Les droits de l’homme sont autant de garanties protégeant les individus, les groupes et les peuples de l’action ou de l’absence d’action menaçant les libertés fondamentales. Ils sont universels. Des cours et des juges courageux ont su les défendre et les interpréter comme une protection face à l’évolution, heureuse ou malheureuse, de la société. Je pense en particulier au combat formidable de la juge Ruth Bader Ginsburg, toute une vie durant, pour le droit des femmes et des minorités aux Etats-Unis. Ou, en Europe, à celui des juges de la Cour suprême polonaise que le pouvoir actuel à Varsovie entend réduire au silence, précisément parce qu’ils sont libres, au mépris du principe essentiel de séparation des pouvoirs. Avec mes étudiants, je reviens aussi sur la jurisprudence de la Cour européenne des droits de l’homme, intéressante et parfois hardie, en matière d’environnement alors même que l’environnement n’apparaît pas dans la Convention européenne des droits de l’homme. Ces parcours, ces arrêts, ces volontés nous rappellent que la résilience et le progrès pour nos sociétés passent par les droits de l’homme, les mécanismes internationaux de surveillance et les cours.

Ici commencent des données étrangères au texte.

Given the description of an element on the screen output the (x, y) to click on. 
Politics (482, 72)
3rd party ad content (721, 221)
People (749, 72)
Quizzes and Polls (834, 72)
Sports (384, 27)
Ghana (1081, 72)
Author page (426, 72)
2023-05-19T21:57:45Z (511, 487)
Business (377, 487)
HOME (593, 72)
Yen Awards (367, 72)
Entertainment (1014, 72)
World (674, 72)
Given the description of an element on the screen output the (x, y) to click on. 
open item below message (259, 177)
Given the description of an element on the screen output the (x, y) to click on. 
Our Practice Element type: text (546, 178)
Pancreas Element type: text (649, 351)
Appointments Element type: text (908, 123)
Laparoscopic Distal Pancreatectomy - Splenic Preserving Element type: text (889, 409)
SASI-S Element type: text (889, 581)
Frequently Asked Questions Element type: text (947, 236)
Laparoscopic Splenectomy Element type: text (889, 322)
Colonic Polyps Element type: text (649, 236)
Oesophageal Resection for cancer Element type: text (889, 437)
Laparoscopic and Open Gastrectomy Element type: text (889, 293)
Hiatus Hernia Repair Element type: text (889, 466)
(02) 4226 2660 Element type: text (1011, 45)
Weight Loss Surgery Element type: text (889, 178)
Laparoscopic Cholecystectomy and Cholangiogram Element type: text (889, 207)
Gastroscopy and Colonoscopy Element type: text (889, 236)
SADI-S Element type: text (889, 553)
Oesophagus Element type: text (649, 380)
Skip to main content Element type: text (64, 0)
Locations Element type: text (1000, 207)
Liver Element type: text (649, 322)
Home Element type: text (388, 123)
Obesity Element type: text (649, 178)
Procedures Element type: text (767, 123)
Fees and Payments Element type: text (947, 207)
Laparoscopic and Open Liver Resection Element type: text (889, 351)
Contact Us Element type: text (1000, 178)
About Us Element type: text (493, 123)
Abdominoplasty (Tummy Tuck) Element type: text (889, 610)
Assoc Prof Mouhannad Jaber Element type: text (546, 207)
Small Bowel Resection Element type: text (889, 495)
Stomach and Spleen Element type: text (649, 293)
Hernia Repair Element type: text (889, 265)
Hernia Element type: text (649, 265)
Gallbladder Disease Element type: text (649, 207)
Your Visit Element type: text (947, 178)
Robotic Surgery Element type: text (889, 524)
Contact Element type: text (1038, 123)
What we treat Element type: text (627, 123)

Lorsque j’étais candidat au mandat de Commissaire aux droits de l’homme du Conseil de l’Europe, un Ambassadeur d’Etat membre que je visitais m’avait demandé, baissant soudainement la voix, si, élu, je pourrais privilégier certains droits plutôt que d’autres et, pour parler clair, me faire plutôt discret sur le droit à l’avortement, les droits reproductifs et les droits LGBTI. Ma réponse n’avait guère été diplomatique. J’y avais laissé le soutien de son pays et de quelques autres sans doute aussi. Les droits de l’homme ne se découpent pas, ne se hiérarchisent pas, ne s’aliènent pas. Ce moment m’a marqué tant il symbolise pour moi la preuve que le combat reste toujours à livrer, que chaque victoire est un tout petit pas et que le progrès se construit sur la durée. Il y a tant à faire, il y a surtout tant en jeu. Dans le contexte de crise que nous traversons, y compris de crise morale et de confiance qui met la démocratie à l’épreuve, j’ai la conviction profonde que les droits de l’homme et leur universalité sont les môles auxquels se rattacher et sur lesquels demain doit être construit. Il faut pour cela les faire connaître, les défendre, les enrichir et toujours plus les transmettre.
On ne peut qu’adhérer à ces propos. Il faudrait toutefois pouvoir les relayer au delà des cercles universitaires. Une idée?
Merci, chère Claude. J’ai voulu partager cette expérience et ces idées sur mon propre blog, précisément pour ne pas rester seulement dans un cerle de juristes initiés. J’ai relayé ce post via Facebook, LinkedIn et Twitter. Je pense sincèrement qu’il faut démystifier l’idée (ou la perception) selon laquelle le droit est par nature complexe et inaccessible. Je conçois le droit comme un partage et c’est le titre que j’ai donné à dessein à mon post. Je crois qu’il faudrait conduire par les canaux d’éducation populaire une initiation au droit et à ses principes généraux ouverte à tous. Si mon petit post pouvait contribuer à cela, j’en serais heureux.